5.3. Peraltro, la Corte nell’escludere la natura retributiva e assegnarne una risarcitoria all’indennità di sede disagiata ha tenuto conto del fatto che si tratta di compenso forfettizzato per fasce rispetto al quale non è richiesto al lavoratore alcun giustificativo ed ha evidenziato che il compenso assolveva alla funzione di tener indenne il lavoratore, senza aggravi documentali, delle spese connesse al raggiungimento della sede assegnata.
5.4. Né, d’altro canto, può applicarsi il principio di non contestazione posto che esso non opera sulla qualificazione giuridica della fattispecie che appartiene al giudice ma solo sulla sua componente fattuale. È irrilevante, perciò, la non contestazione attinente all’interpretazione della disciplina legale o contrattuale appartenendo al potere-dovere del giudice la cognizione di tale disciplina, mentre rileva quella che ha ad oggetto i fatti da accertare nel processo (v. Cass. 06/08/2019 n. 20998).

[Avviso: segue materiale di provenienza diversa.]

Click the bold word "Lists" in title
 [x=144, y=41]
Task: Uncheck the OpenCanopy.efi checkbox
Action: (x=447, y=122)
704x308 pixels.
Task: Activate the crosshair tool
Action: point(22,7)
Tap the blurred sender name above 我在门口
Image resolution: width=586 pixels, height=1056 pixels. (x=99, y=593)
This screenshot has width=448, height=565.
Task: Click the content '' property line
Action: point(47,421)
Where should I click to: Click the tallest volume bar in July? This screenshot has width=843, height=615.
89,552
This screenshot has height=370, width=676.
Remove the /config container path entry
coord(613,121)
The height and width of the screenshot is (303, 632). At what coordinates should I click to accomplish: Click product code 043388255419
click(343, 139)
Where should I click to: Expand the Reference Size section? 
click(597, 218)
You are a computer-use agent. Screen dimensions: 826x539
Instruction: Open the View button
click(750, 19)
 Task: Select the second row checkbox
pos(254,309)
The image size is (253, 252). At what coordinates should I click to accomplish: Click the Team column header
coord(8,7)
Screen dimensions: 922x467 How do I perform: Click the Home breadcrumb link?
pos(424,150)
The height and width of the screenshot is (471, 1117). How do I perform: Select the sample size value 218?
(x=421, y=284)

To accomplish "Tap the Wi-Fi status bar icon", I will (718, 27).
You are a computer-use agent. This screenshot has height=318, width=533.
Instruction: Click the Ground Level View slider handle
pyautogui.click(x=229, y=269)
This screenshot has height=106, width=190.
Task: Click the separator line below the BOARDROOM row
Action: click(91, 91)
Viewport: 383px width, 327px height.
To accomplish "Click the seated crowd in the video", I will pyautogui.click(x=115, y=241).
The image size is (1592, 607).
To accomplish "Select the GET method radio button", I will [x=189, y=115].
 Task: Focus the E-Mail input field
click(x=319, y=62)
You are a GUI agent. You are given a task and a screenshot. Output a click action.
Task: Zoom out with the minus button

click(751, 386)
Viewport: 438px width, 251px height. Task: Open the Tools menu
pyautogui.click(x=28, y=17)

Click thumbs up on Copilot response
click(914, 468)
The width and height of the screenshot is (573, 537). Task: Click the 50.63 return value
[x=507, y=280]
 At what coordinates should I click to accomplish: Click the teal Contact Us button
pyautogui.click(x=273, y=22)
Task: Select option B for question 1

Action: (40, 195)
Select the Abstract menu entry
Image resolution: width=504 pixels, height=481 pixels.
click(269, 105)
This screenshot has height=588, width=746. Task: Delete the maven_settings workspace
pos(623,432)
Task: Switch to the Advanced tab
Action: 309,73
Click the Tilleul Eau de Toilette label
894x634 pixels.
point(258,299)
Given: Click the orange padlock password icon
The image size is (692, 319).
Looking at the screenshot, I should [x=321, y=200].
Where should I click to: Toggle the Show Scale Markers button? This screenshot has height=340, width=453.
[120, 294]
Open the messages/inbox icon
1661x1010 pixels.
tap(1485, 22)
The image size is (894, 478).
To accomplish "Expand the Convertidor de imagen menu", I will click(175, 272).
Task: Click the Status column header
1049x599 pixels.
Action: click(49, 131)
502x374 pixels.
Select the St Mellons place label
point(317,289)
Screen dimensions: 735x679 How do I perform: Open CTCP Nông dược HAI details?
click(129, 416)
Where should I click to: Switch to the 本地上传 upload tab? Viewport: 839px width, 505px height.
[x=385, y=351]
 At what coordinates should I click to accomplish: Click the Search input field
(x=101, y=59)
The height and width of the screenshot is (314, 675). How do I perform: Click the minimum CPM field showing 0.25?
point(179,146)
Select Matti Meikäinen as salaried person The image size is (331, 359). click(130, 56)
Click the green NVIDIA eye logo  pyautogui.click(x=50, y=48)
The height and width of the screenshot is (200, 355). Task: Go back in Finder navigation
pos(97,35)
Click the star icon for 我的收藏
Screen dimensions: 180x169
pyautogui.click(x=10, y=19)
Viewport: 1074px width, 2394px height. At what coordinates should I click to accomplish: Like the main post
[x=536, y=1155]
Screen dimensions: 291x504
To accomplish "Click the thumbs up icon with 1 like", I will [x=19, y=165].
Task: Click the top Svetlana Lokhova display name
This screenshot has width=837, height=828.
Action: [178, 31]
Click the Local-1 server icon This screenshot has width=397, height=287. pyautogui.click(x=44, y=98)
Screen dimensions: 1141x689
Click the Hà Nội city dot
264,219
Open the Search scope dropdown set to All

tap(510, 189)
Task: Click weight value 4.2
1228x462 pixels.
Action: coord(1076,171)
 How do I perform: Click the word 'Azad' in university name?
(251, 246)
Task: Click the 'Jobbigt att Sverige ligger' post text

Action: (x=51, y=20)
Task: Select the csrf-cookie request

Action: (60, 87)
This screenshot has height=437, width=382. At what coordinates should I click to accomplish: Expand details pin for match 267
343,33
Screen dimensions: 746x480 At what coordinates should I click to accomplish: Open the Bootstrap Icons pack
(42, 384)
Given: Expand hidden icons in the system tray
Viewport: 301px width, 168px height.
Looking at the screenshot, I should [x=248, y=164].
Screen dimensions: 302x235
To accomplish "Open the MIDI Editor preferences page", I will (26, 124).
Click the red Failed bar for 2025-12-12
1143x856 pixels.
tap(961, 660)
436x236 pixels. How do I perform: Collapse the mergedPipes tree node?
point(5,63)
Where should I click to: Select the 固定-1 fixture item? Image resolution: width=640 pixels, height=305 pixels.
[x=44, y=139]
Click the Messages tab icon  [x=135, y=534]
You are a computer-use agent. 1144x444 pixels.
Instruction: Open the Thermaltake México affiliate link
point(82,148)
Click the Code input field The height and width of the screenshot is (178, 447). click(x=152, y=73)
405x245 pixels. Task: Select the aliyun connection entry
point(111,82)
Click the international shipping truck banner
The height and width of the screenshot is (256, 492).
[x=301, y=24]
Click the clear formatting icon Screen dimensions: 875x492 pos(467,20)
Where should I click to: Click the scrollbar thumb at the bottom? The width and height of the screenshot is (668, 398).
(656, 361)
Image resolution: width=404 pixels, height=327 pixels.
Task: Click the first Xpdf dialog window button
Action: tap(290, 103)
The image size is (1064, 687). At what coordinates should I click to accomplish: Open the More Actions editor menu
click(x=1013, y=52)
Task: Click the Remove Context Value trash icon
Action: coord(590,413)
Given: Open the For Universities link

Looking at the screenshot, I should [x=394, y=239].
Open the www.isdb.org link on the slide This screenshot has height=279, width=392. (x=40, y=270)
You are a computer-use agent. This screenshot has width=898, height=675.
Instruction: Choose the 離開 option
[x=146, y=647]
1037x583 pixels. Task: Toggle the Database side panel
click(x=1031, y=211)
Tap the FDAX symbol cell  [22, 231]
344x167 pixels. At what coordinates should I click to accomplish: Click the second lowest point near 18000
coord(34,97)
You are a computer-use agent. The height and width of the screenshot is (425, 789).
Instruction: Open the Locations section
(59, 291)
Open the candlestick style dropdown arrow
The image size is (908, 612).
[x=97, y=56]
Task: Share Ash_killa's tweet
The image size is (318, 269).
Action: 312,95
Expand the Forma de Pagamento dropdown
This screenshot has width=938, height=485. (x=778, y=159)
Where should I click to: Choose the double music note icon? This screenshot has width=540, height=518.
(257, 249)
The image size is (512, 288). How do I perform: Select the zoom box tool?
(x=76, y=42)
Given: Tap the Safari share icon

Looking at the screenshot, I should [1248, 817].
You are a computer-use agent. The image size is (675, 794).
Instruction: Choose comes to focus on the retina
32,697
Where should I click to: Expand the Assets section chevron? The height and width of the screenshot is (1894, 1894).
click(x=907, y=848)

5.5. In definitiva la Corte di appello ha correttamente attribuito natura risarcitoria al compenso evidenziando come l’accordo aziendale ancorasse la sua erogazione alla presenza in servizio del lavoratore, alla distanza della sede e lo adeguasse periodicamente in relazione all’aumento del costo del carburante (cfr. Cass. n. 6793 del 2015).
5.6. Si tratta di interpretazione dell’accordo aziendale, riservata al giudice di merito che essendo del tutto plausibile può essere qui censurata solo sotto il profilo dell’errata applicazione dei canoni di interpretazione. Denuncia neppure avanzata.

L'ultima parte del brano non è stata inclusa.